Throughout American history, anonymity has been essential to encourage free speech, especially for dissenters. Consider the 1958 case NAACP vs. Alabama, where the state subpoenaed the group’s membership list partly because of its advocacy for black residents. The NAACP argued this was an attempt to scare away supporters, violating its freedom of speech and association.
 
The Court unanimously agreed, finding that disclosed members could be subject to “economic reprisal, loss of employment, threat of physical coercion, and other manifestations of public hostility.”

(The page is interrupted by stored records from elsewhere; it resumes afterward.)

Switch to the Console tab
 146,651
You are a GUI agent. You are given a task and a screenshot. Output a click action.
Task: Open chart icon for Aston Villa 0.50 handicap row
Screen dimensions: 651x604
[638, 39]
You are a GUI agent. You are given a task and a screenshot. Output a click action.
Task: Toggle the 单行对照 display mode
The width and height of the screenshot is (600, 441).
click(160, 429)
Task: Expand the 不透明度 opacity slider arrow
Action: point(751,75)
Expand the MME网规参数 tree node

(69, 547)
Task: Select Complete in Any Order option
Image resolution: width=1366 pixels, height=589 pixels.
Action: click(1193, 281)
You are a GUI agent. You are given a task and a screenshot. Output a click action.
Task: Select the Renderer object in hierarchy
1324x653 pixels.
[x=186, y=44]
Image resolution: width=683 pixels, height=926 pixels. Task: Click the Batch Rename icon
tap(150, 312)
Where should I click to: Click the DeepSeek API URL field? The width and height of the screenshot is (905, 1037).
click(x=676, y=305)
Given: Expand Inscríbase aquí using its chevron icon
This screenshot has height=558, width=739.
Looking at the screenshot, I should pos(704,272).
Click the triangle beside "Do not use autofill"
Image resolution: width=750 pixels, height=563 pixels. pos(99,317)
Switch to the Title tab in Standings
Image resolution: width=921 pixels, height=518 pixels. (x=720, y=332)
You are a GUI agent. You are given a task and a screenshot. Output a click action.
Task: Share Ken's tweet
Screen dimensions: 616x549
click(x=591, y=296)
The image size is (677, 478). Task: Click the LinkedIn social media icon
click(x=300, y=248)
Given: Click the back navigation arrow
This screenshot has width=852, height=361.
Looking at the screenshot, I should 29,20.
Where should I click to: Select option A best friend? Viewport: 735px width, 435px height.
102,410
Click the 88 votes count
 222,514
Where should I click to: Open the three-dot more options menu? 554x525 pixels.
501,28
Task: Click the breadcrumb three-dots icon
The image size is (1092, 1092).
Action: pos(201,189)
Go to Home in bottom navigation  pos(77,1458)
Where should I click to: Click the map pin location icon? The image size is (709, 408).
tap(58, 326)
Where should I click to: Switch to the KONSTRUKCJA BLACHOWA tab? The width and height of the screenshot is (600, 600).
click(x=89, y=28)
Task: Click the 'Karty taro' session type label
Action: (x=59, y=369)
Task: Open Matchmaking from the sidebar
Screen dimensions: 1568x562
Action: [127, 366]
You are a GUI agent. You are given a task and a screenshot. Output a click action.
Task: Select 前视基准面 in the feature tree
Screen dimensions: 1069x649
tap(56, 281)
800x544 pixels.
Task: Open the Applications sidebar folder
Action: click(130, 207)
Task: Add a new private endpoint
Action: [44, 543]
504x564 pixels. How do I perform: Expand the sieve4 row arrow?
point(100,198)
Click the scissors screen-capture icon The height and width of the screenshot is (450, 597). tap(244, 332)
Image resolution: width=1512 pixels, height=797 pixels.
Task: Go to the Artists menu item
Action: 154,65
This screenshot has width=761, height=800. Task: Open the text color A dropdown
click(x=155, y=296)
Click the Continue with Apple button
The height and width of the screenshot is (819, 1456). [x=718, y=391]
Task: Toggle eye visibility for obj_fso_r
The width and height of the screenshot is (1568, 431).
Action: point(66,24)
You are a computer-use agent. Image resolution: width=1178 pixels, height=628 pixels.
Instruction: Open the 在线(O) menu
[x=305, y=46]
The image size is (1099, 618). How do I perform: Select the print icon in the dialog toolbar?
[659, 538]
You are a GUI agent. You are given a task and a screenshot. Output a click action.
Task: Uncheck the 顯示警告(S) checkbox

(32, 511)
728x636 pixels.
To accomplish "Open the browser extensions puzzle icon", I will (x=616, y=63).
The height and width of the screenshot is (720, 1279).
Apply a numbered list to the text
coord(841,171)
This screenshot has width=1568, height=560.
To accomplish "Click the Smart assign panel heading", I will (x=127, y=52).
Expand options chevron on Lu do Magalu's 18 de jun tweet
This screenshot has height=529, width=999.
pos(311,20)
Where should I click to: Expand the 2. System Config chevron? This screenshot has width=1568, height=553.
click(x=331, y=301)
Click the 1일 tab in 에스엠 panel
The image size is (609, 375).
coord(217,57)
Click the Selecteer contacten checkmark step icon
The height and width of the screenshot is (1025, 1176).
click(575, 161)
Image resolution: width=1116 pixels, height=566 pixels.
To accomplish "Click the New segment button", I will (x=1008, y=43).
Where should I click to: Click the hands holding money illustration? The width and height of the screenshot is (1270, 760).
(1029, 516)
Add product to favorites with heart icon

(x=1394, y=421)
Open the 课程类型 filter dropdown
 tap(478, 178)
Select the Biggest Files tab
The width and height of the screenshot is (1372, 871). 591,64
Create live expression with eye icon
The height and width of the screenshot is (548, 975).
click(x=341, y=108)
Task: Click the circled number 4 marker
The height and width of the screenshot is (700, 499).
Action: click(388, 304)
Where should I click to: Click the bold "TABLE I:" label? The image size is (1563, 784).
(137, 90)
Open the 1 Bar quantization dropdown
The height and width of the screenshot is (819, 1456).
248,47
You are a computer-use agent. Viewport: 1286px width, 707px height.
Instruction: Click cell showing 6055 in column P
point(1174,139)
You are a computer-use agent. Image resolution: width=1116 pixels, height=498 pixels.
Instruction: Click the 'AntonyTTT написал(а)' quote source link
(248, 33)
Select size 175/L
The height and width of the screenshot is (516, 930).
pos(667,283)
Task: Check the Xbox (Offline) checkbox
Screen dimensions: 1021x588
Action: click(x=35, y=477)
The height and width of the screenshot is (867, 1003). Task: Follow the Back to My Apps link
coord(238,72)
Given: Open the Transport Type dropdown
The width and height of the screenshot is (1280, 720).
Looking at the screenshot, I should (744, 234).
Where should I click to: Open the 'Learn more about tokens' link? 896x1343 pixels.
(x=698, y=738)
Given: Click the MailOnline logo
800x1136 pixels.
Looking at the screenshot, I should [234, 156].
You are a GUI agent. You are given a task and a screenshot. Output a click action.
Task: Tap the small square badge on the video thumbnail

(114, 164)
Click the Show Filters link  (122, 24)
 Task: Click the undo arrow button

Anonymity, the decision continued, “may in many circumstances be indispensable to preservation of freedom of association, particularly where a group espouses dissident beliefs” — a right that would be violated by “state scrutiny of…membership lists.”
 
In a similar 1995 Supreme Court case defending anonymous leafletting, Justice John Paul Stevens wrote for the majority:

“Under our Constitution, anonymous pamphleteering is not a pernicious, fraudulent practice, but an honorable tradition of advocacy and of dissent. Anonymity is a shield from the tyranny of the majority. It thus exemplifies the purpose behind the Bill of Rights, and of the First Amendment in particular: to protect unpopular individuals from retaliation — and their ideas from suppression — at the hand of an intolerant society.

The interest in having anonymous works enter the marketplace of ideas unquestionably outweighs any public interest in requiring disclosure.”

 
The only way to fix American health care is for a vibrant marketplace of proposals and viewpoints to exist unfettered and judged on merit. The Treasury and IRS reporting change fosters this. Sen. McCaskill’s election-year gambit of weaponizing transparency threatens it.

Terry Wilcox is the co-founder and executive director of Patients Rising, which voluntarily discloses that it receives partial funding from drug manufacturers. 


The views and opinions expressed in this commentary are those of the author and do not reflect the official position of The Daily Caller.